History repeated itself when I myself was diagnosed with my locally advanced cancer at age 61. One year younger than my own mom when she was diagnosed. Denial was my “go to” strategy at first too. Not denial of the illness itself, which I rapidly accepted, but denial of what it actually meant for my life.
Why, I would just do what I had always done and “press on regardless.” I would continue to juggle my demanding job, and family challenges, and fit in multiple weeks of diagnostic tests, 3 months of chemo, hemolytic anemia, and major surgery plus physical therapy and 31 rounds of radiation as well as an additional unexpected diagnosis of osteoporosis, and never miss a beat. I felt grateful that cancer was happening to me and not a loved one.
Fortunately, by the time I found out I would need another year of targeted therapy IV infusions, I had received (and processed!) the very wise counsel of my oncology social worker who ever so gently and compassionately helped me see things through a very different (and shall I add, much more realistic!) lens.
Permission for leave…and then, permission to grieve.
And now, on top of it all, the grief of my husband’s diagnosis. It is truly much harder to bear in many ways than my own. My first thought was a vision of the oncoming locomotive bearing down—coupled with the inability to get out of its path. The degenerative disease without even a chance of a cure. Already disabling, and likely to worsen. The disease that doesn’t kill you directly; it is not as kind as that. Instead it merely wreaks havoc on your quality of life, always physically and often cognitively too.
It had another unexpected impact on me too. Before, I felt relatively free to die, if cancer was to return and see me out. Now, the caregiver in me feels a great need to stick around for my spouse—(as if I can control any of it!!)
Witnessing his worsening disability on a daily basis has opened the gates to the cumulative grief of my lifetime that I have never fully allowed myself to feel—never really expressed. Which helps me understand why I am sooooo sad now. How painful it is to confront it all.
Perhaps I have moved forward to the depression phase, as I begin to straggle over the line to acceptance.
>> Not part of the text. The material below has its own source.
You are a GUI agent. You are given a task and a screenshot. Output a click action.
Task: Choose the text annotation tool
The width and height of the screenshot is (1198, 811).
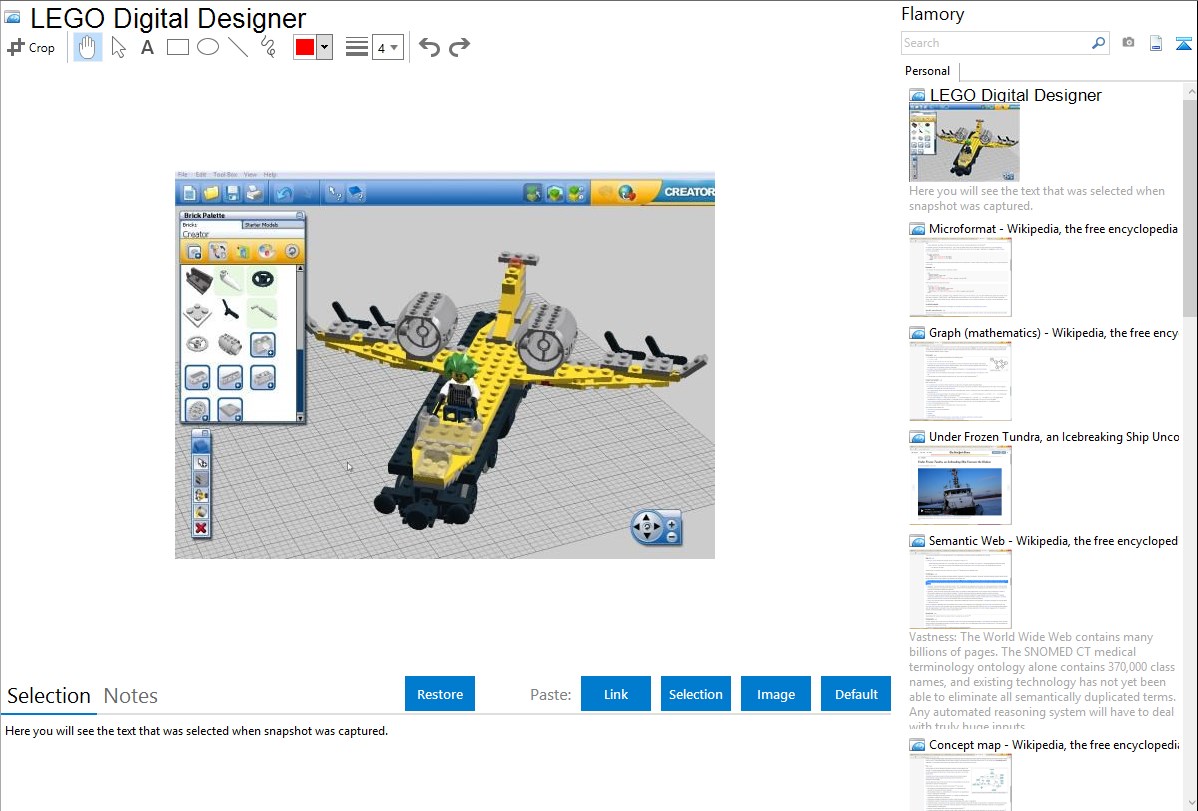(x=147, y=47)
I’m getting there. And I’ll likely detour back too. And all the while I’m feeling very challenged to welcome the myriad of emotions in.
In the bigger picture, this diagnosis has actually forced us to rapidly confront and plan as best we can for our own aging processes—adding a whole additional level of complexity and stress when we are just coming to terms with this diagnosis —and its ripple effects.
And of course, as we gradually share the news of his diagnosis, I am experiencing again the impact of possibly well intentioned but unhelpful comments from others—that I experienced following my cancer diagnosis too.
“I think you may be making more out of this than you need to. Lots of Parkinson’s patients do really well.”
“Well at least he’s not as young as Michael J. Fox when he got it.”
“I heard this has to do with what you eat.”
I am reminded again of that famous quote attributed to Robert Frost—that “the only way out is through.”
This song’s message resonates with me…
When We Fall Apart
This is why we cling to hope.
And lean in…to all of it.
“Fairy tales in childhood are stepping stones throughout life, leading the way through trouble and trial. The value of fairy tales lies not in a brief literary escape from reality, but in the gift of hope that goodness truly is more powerful than evil and that even the darkest reality can lead to a Happily Ever After. Do not take that gift of hope lightly. It has the power to conquer despair in the midst of sorrow, to light the darkness in the valleys of life, to whisper “One more time” in the face of failure. Hope is what gives life to dreams, making the fairy tale the reality.”
“Learn from yesterday, live for today, hope for tomorrow.”